Salió del tormento del pasado y abrió los ojos para ver a un desconocido frente a él. El rostro le resultaba familiar. Lo reconoció un instante después. A pesar de haber estudiado repetidamente el retrato más reciente, parecía que o bien la pintura era inexacta o su hijo había crecido desde entonces. Maxion era mucho más imponente en persona, pero incluso esto podría ser una alucinación.

“…¿Maxion?”

«Sí.»

El hombre, que se parecía a él, apenas mostraba expresión, pero el conde podía percibir fácilmente la agitación que se escondía tras su aparente calma. Maxion se parecía a él, pero, a diferencia del conde, era un hombre bondadoso que a menudo ayudaba a quienes se encontraban en situaciones difíciles.

¿Es esta otra ilusión provocada por la muerte?

“…”

“Mi imaginación es mejor de lo que pensaba.”

El conde no podía apartar la vista de él.

“¿Has visitado la tumba de tu madre?”

«Sí.»

¿Leíste el epitafio?

«…Sí.»

«Veo.»

Siguió un breve silencio.

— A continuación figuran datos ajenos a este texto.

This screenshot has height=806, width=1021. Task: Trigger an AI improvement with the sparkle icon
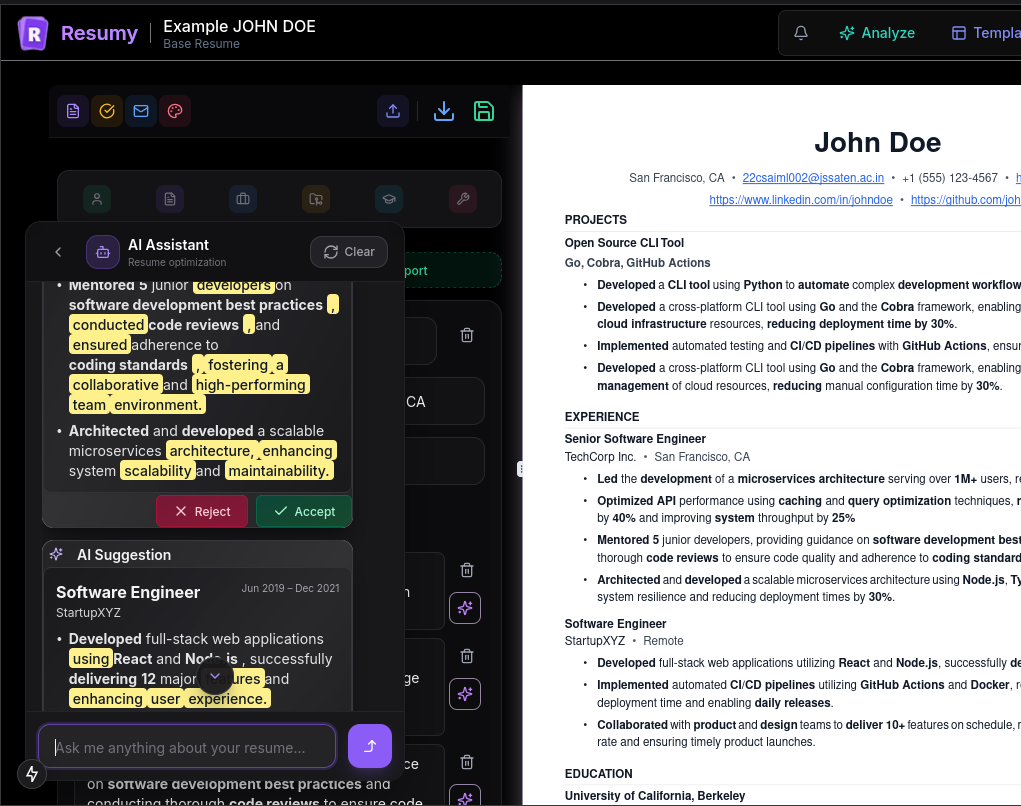[465, 608]
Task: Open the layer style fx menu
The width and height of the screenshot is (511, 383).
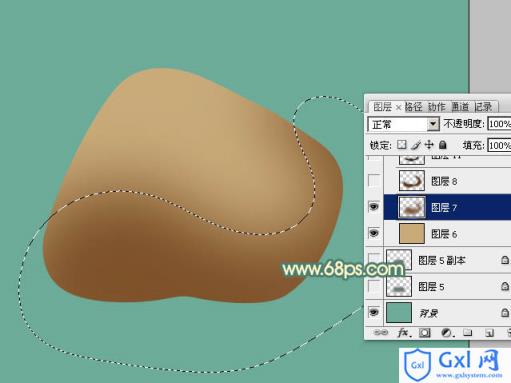Action: click(x=403, y=332)
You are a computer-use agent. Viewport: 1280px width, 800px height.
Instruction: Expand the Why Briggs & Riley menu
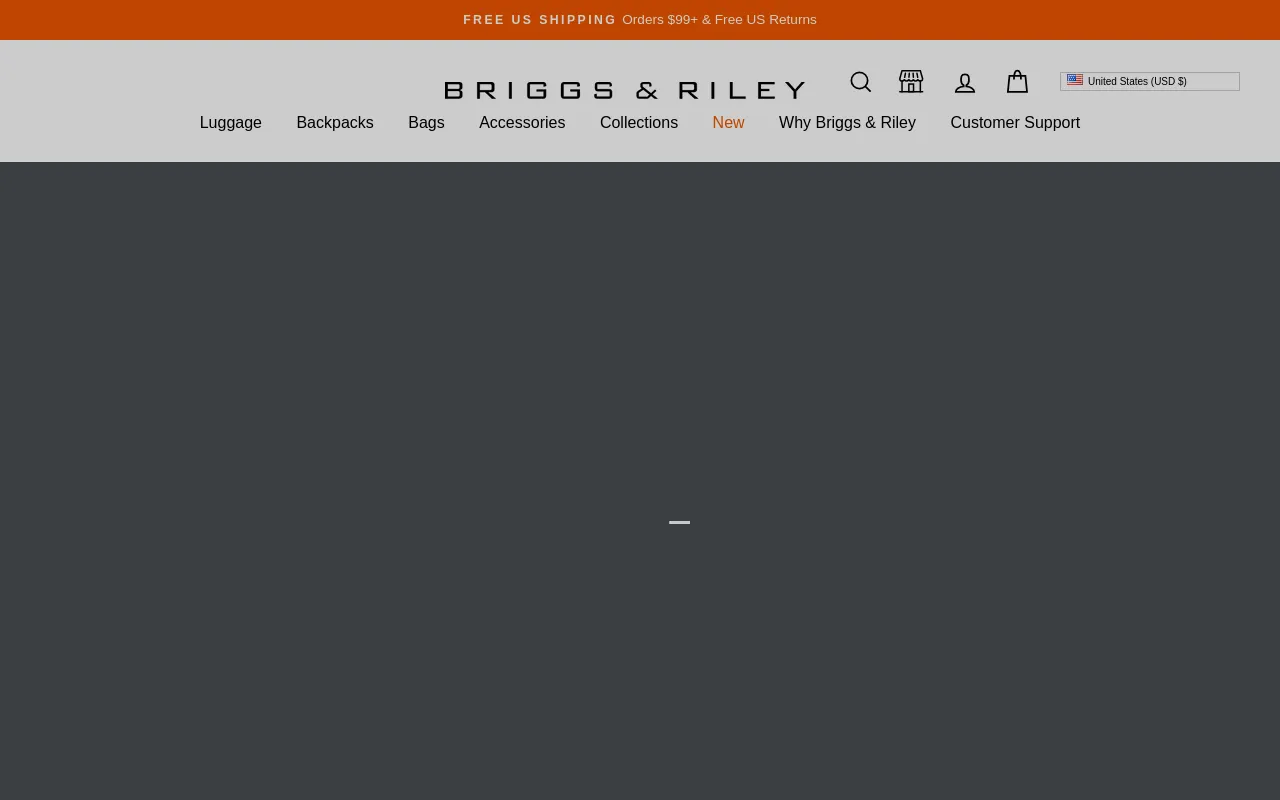(847, 123)
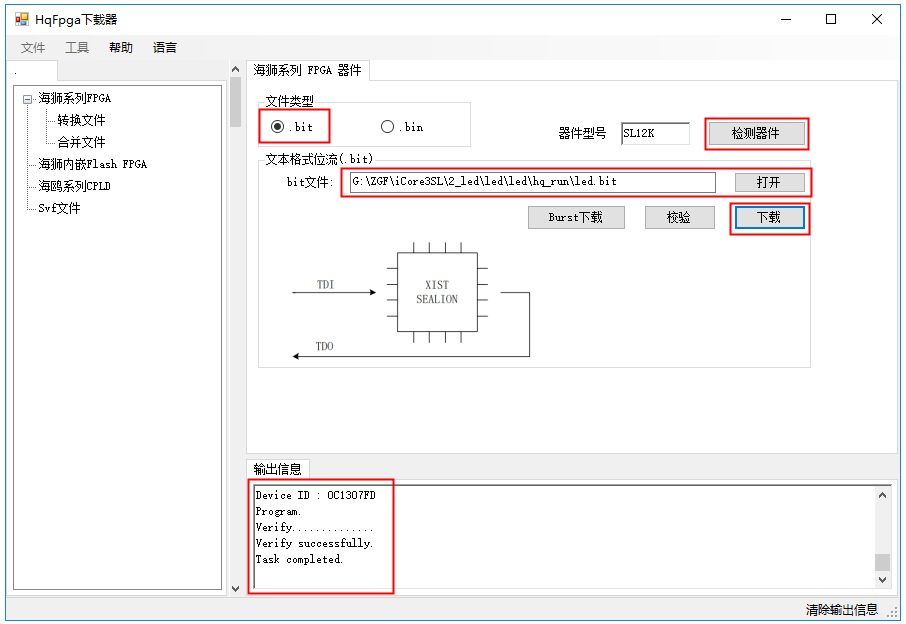Open the 文件 menu

tap(33, 47)
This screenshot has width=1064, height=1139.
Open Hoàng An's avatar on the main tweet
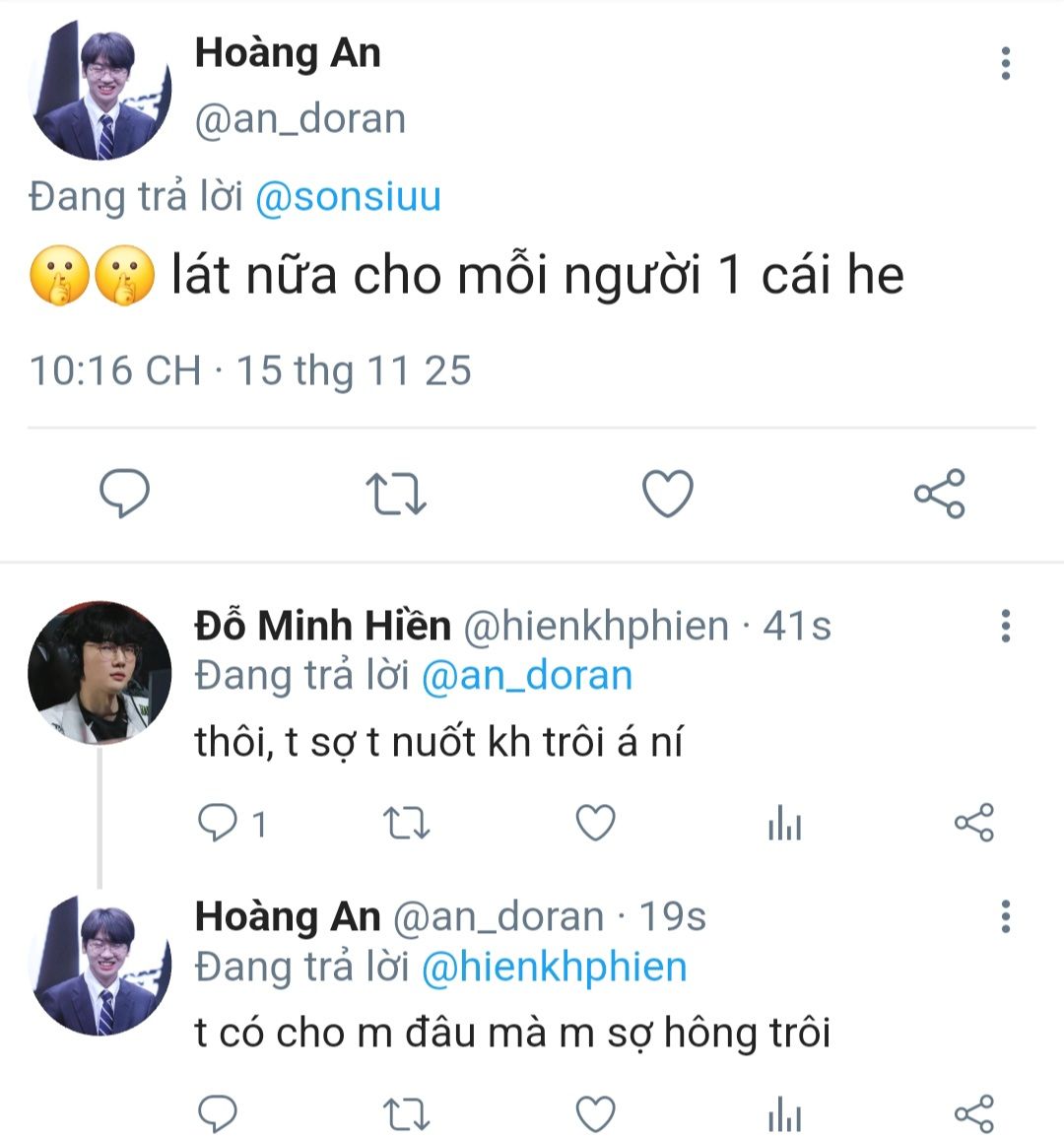coord(100,91)
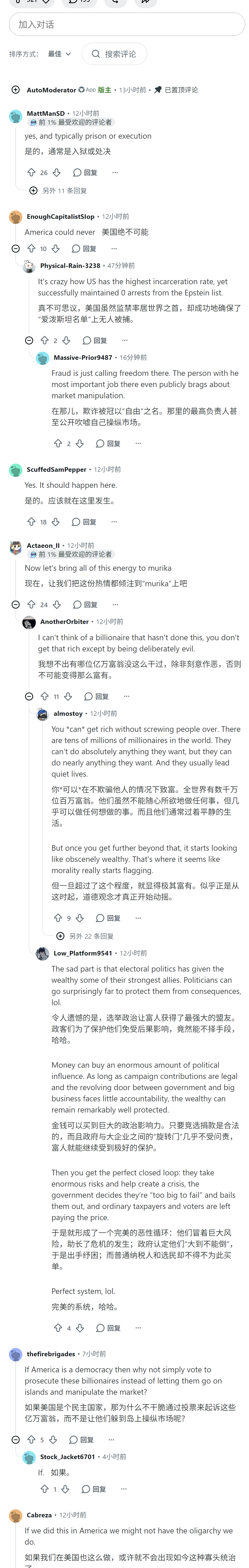Expand 另外 22 条回复 under almostoy
Image resolution: width=249 pixels, height=1568 pixels.
[85, 936]
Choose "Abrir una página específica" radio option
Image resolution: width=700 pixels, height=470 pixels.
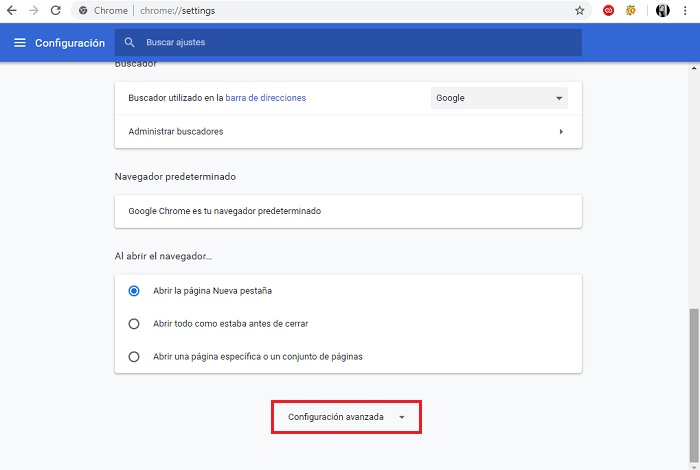(x=134, y=356)
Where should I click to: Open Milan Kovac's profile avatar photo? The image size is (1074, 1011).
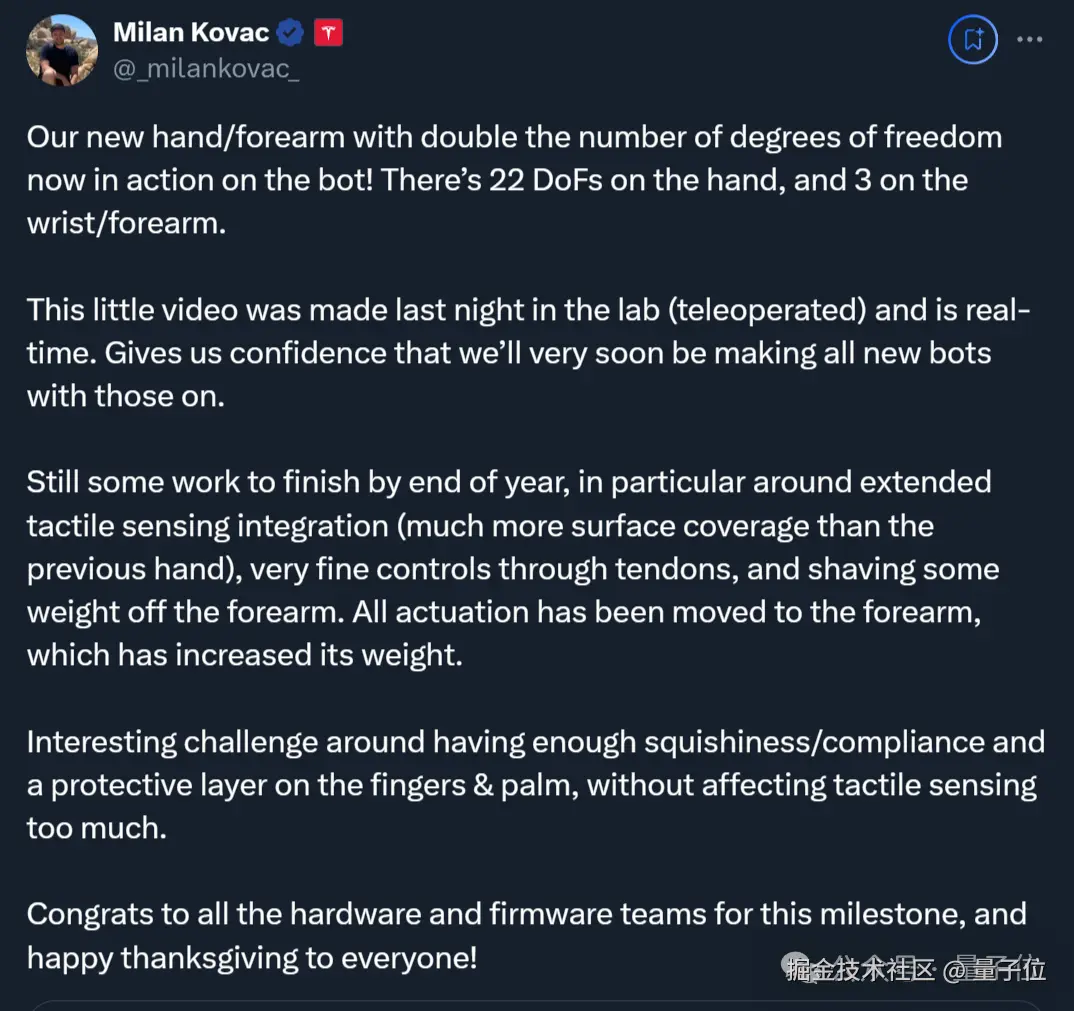coord(61,50)
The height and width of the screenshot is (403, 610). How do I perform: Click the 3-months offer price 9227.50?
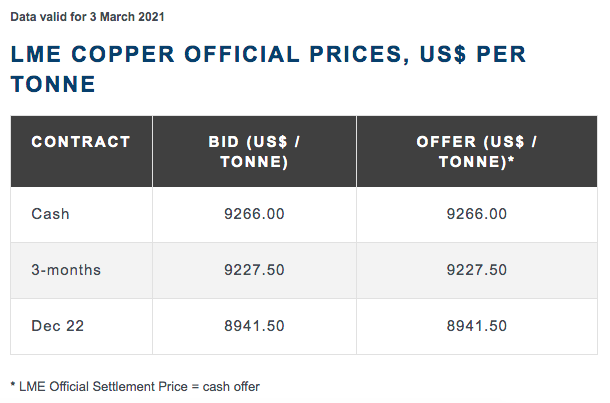click(476, 270)
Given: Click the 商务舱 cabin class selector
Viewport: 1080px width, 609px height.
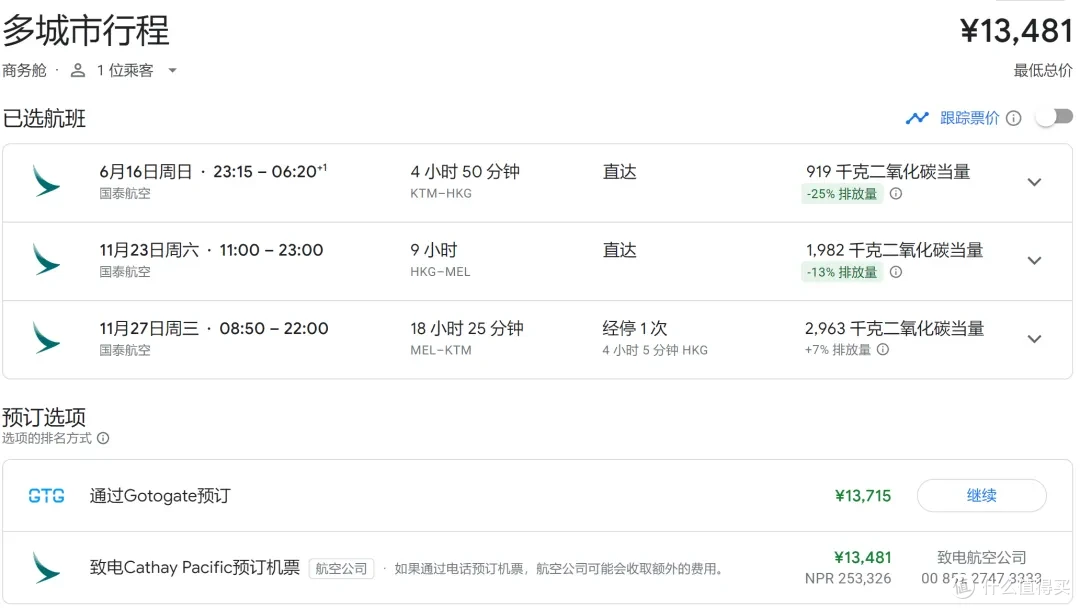Looking at the screenshot, I should (x=24, y=70).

El conde calmó su respiración agitada y volvió a hablar.

«…Lo lamento.»

“…”

“Esto es algo que quería decírtelo a la cara.”

Su voz tembló ligeramente. Pero no importaba, ya que solo era un sueño.

Te busqué por sentido del deber. Luego pensé que debía traspasarte la familia también por tu bien. Como tu madre se me aparecía constantemente, supuse que significaba que debía darme prisa y entregártela… Pero quizás fue mi egoísmo. Probablemente no aceptarás el título hasta después de mi muerte.

“…Eso es lo que pretendo.”

La expresión del conde se suavizó. Suspiró profundamente y volvió a abrir los ojos. «Muy bien. Kalliod acabará en manos de vuestro señor de todos modos, así que si ese es vuestro deseo, no me opondré. Parece probable que el emperador abdique pronto, así que esperaré hasta entonces».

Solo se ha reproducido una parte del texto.